White House working group releases strategy for digital scientific data
An interagency working group has recommended that the United States develop a strategic policy for preserving and making scientific information accessible in a world in which data increasingly is born, stored and used in digital formats.
“Our nation’s continuing leadership in science relies increasingly on effective and reliable access to digital scientific data,” John H. Marburger III, director of the president’s Office of Science and Technology Policy (OSTP), said in releasing the report. “Researchers and students who can find and re-use digital data are able to apply them in innovative ways and novel combinations for discovery and understanding.”
The report, titled “Harnessing the Power of Digital Data for Science and Society,” calls for development of interagency and agency-specific policies for the management of data produced by or for government throughout its life cycle. The policies not only would fulfill obligations to make public information truly public, but would benefit the nation’s economy and its research and development communities.
The report was written by representatives of 22 agencies that comprise the Interagency Working Group on Digital Data of the National Science and Technology Council (NSTC). The NSTC is a Cabinet-level council that operates under the White House Office of Science and Technology Policy.
Although the report is being pushed now as an example of the Obama administration’s policy of democratizing data and putting more of an emphasis on science, it was published in January before the inauguration. Newly appointed Federal Chief Information Officer Vivek Kundra has proposed a central online repository for such information at data.gov, which OSTP has said it is working to implement. The report does not mention data.gov as a vehicle for implementing its recommendations.

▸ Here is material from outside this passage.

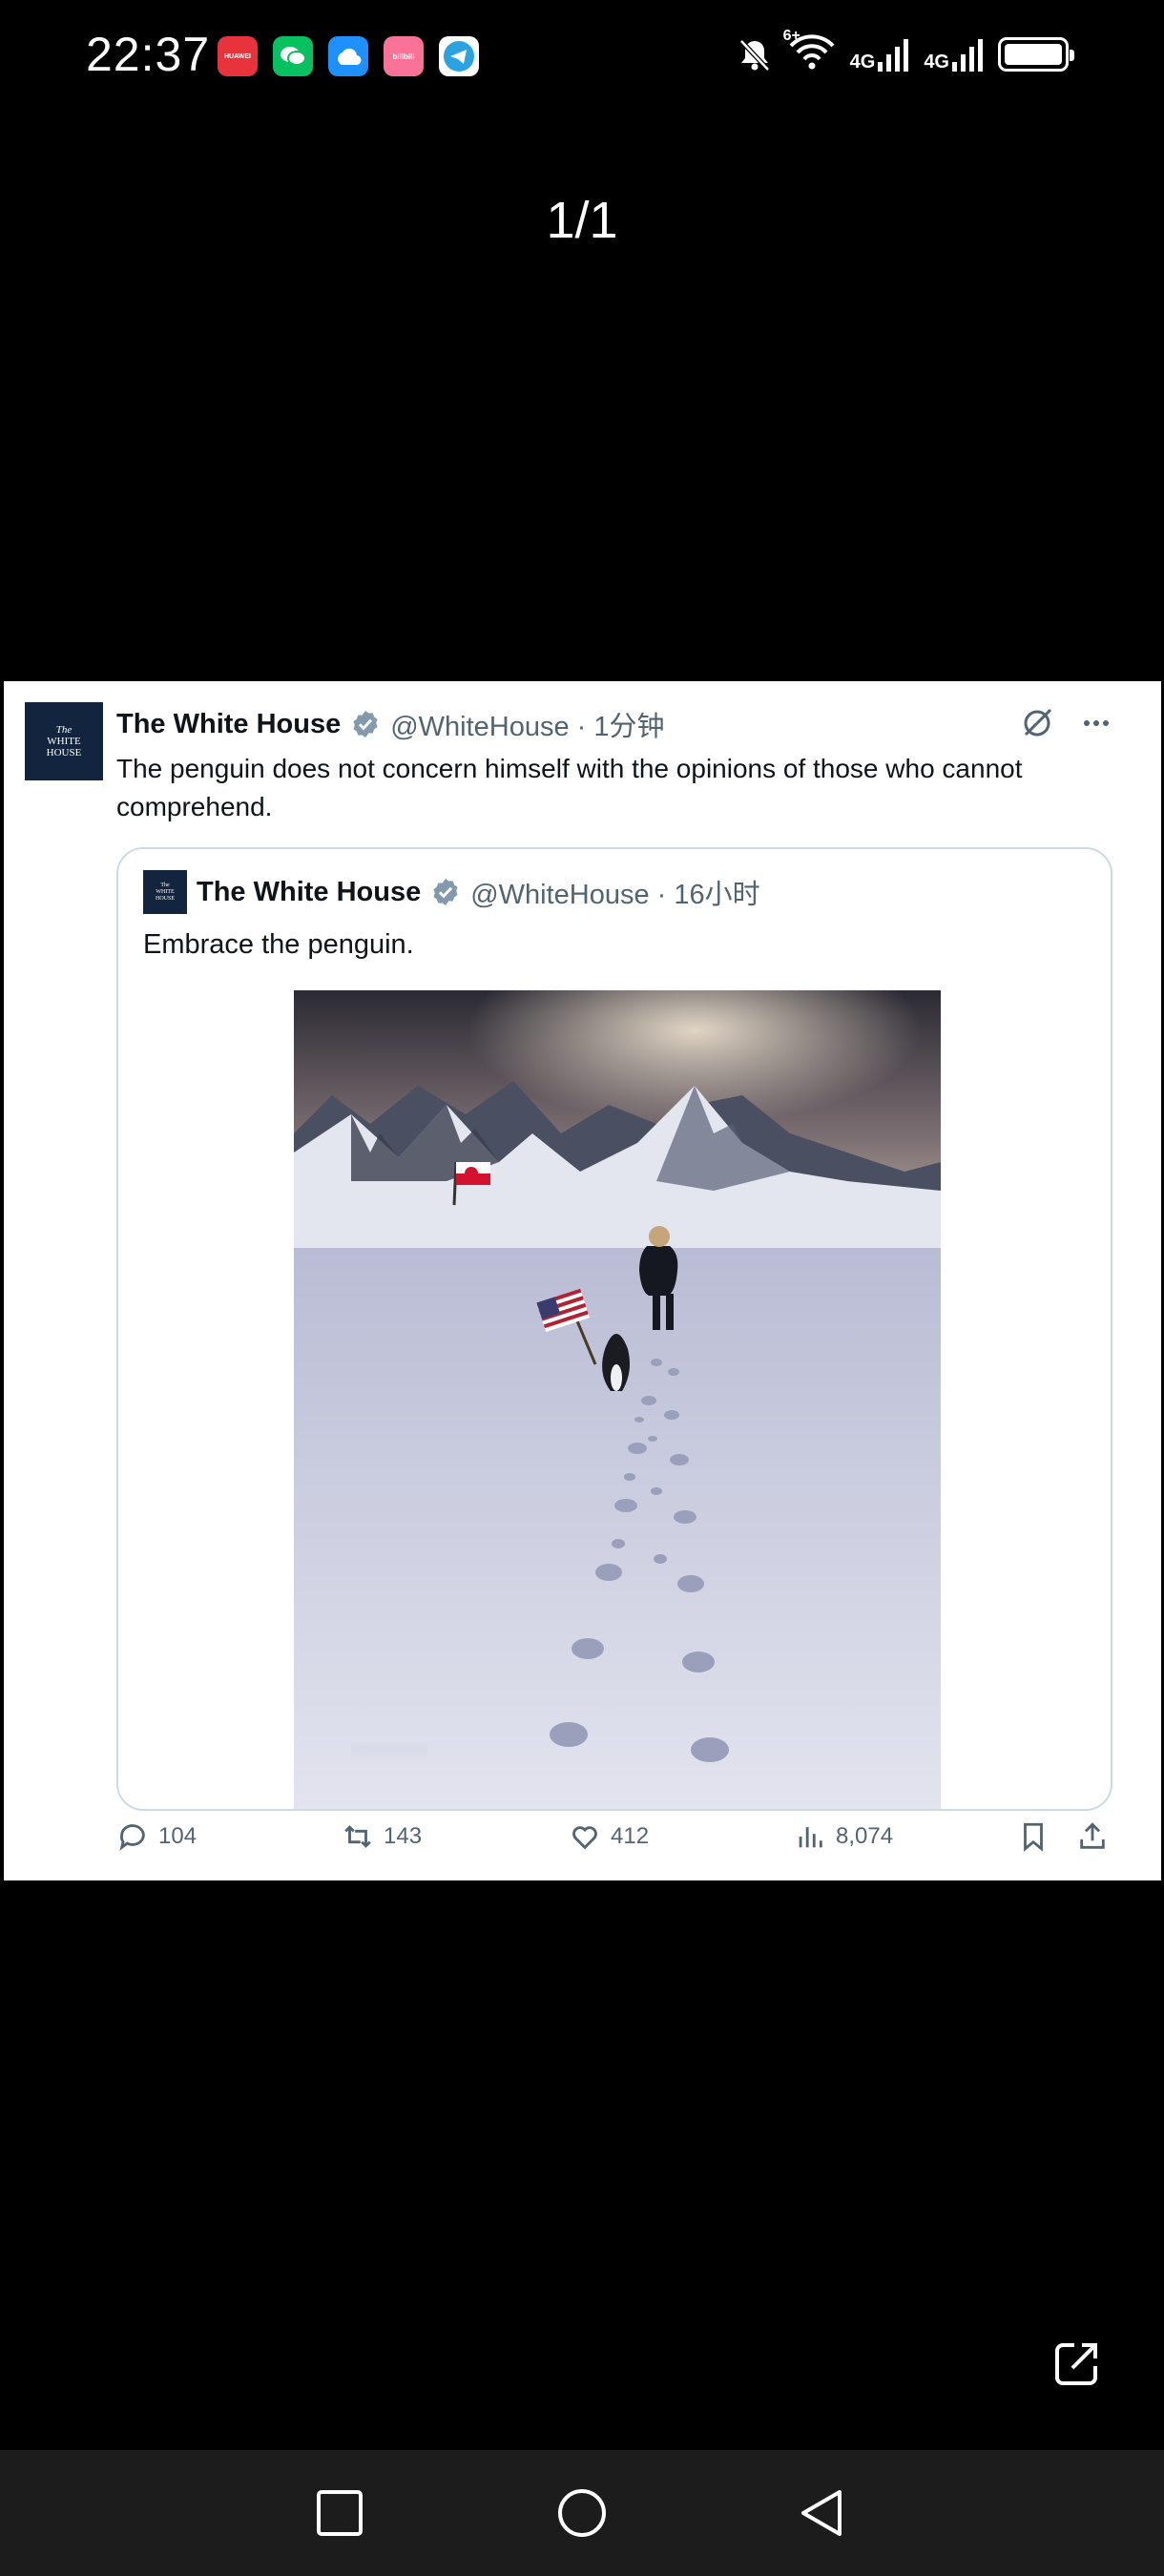 This screenshot has height=2576, width=1164. I want to click on quoted-avatar: The WHITE HOUSE, so click(165, 892).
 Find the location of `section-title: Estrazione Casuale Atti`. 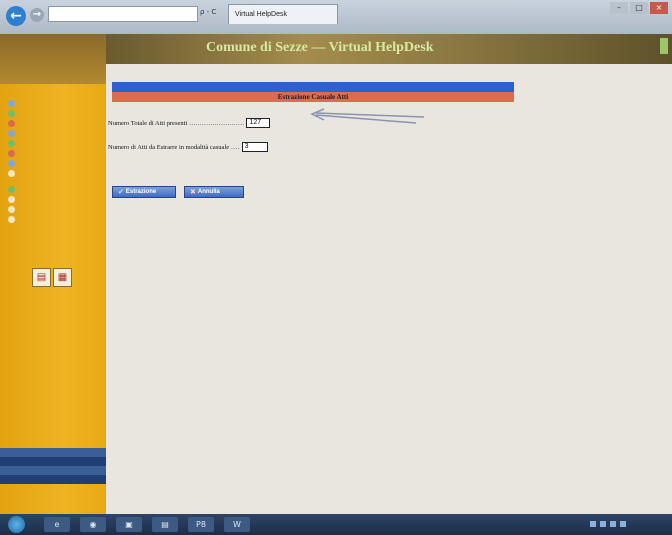

section-title: Estrazione Casuale Atti is located at coordinates (313, 97).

The emphasis on managing digital data has been made necessary by developments in scientific research, which is becoming increasingly big, distributed and digitized.
“Science and engineering research and education are increasingly digital,” said Arden Bement, director of the National Science Foundation and an NSTC member. “New observation systems are prime examples, expanding the scales for conducting observations from the sub-atomic to the cosmic. A broad framework for promoting continuing access and interoperability for scientific data is key to progress in this digital age.”
Characteristics of the current digital data landscape are described in the report as:
- The starting points for new research increasingly are digital and their products increasingly are born digital.
- Innovations in digital technology are driving the exploding volumes and rising demand for data.
- All sectors of society are stakeholders in digital preservation and access.
- A comprehensive framework for cooperation to manage the preservation of digital data is missing.
The goal of the report’s recommendations is to bring together the increasing volumes of digital data with the people who will be using and taking advantage of it. It lays out a vision and a strategy for achieving it. The vision is to “create a comprehensive framework of transparent, evolvable, extensible policies and management and organizational structures that provide reliable, effective access to the full spectrum of public digital scientific data. Such a framework will serve as a driving force for American leadership in science and in a competitive, global information society.”
To pursue this strategy, the report recommends:
- An NSTC subcommittee for digital scientific data preservation, access, and interoperability be created. This would focus on goals requiring broad coordination.
- Appropriate departments and agencies lay the foundations for agency digital scientific data policy and make the policy publicly available. In doing this, agencies should consider all components of a comprehensive policy to address the full management life cycle.
- The agencies promote a data management planning process for projects that generate data that should be preserved.